Exercise goal:
Give back, exactly and with nothing else, the lines running from the one that contains "Click the Crop Image tool icon" to the end of the entries below; do not include pictures.

[Saved data entries]
*** Begin section ***

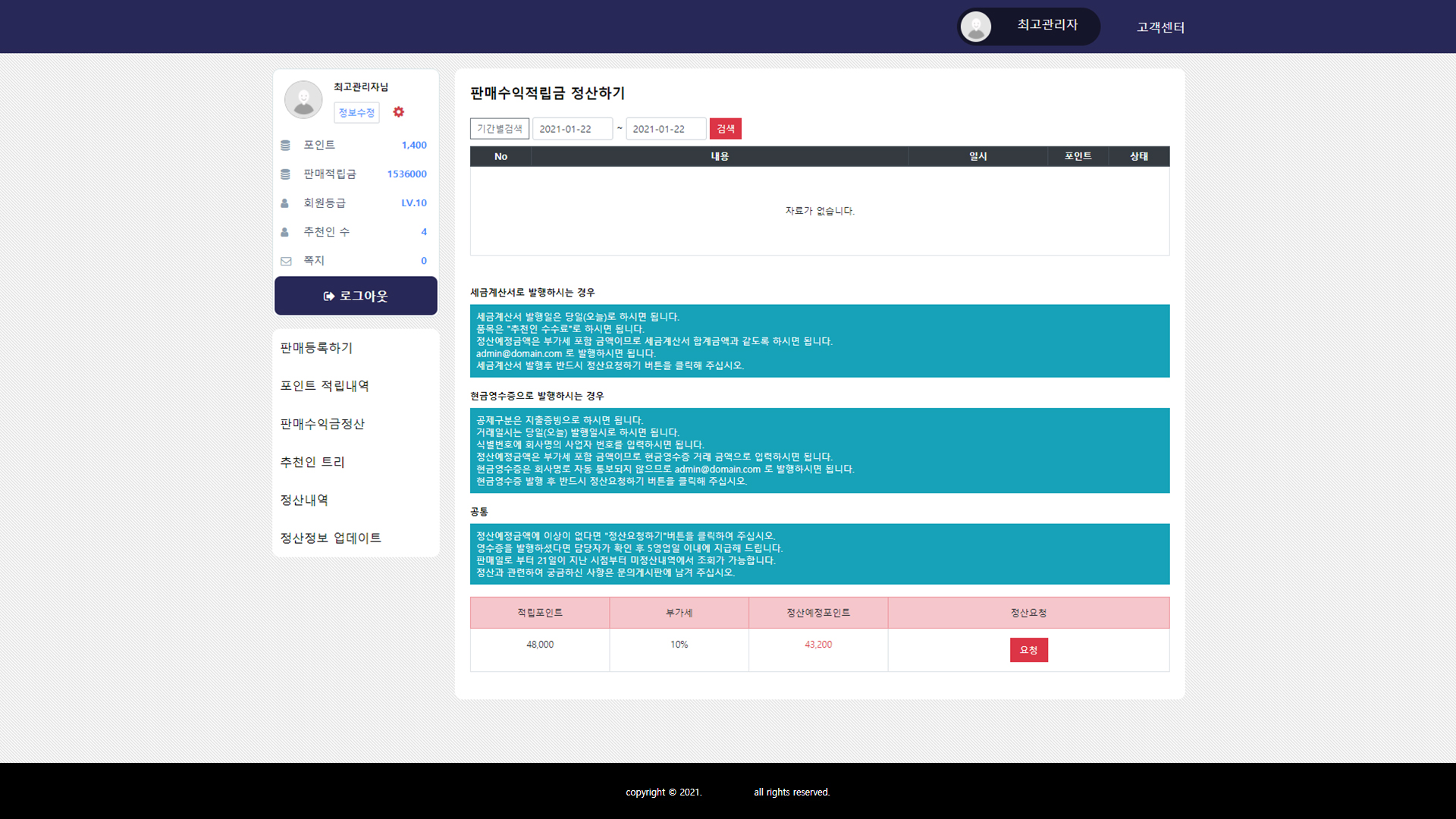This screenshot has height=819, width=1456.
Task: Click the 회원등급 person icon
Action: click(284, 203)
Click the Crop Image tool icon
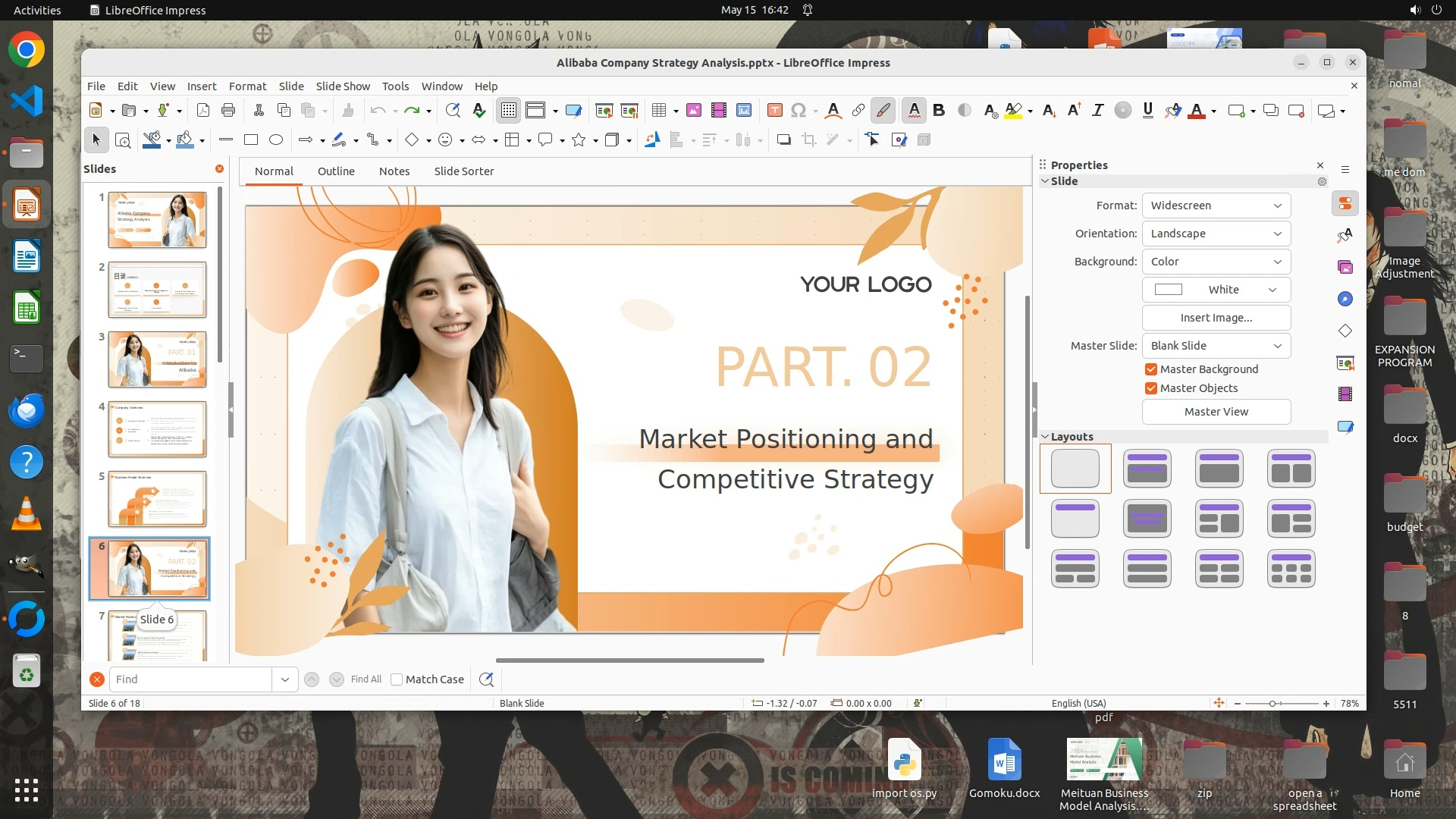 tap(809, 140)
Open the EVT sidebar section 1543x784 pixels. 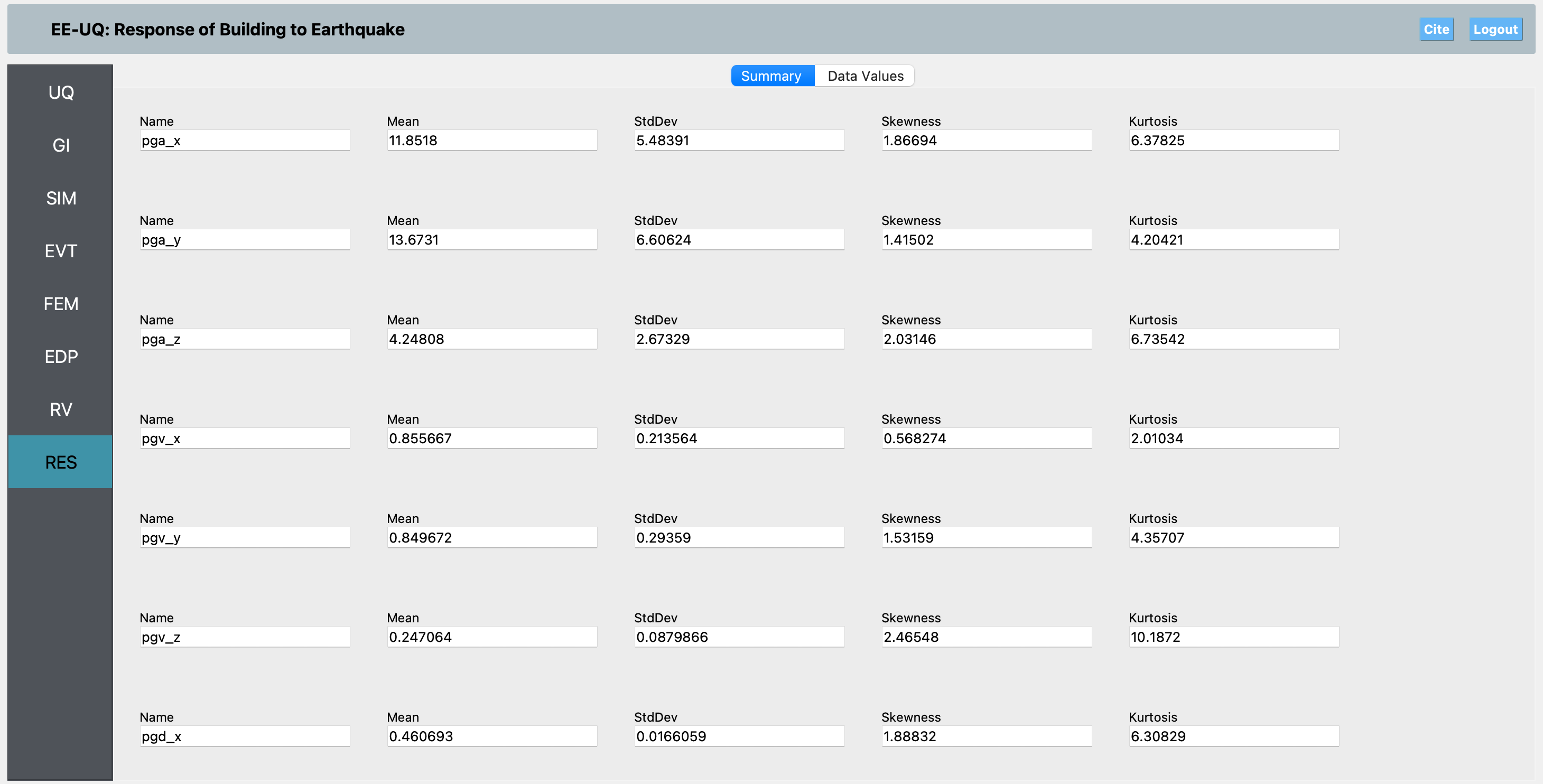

*** End section ***

Answer section:
Click the Crop Image tool icon
 tap(809, 140)
Open the EVT sidebar section 1543x784 pixels. 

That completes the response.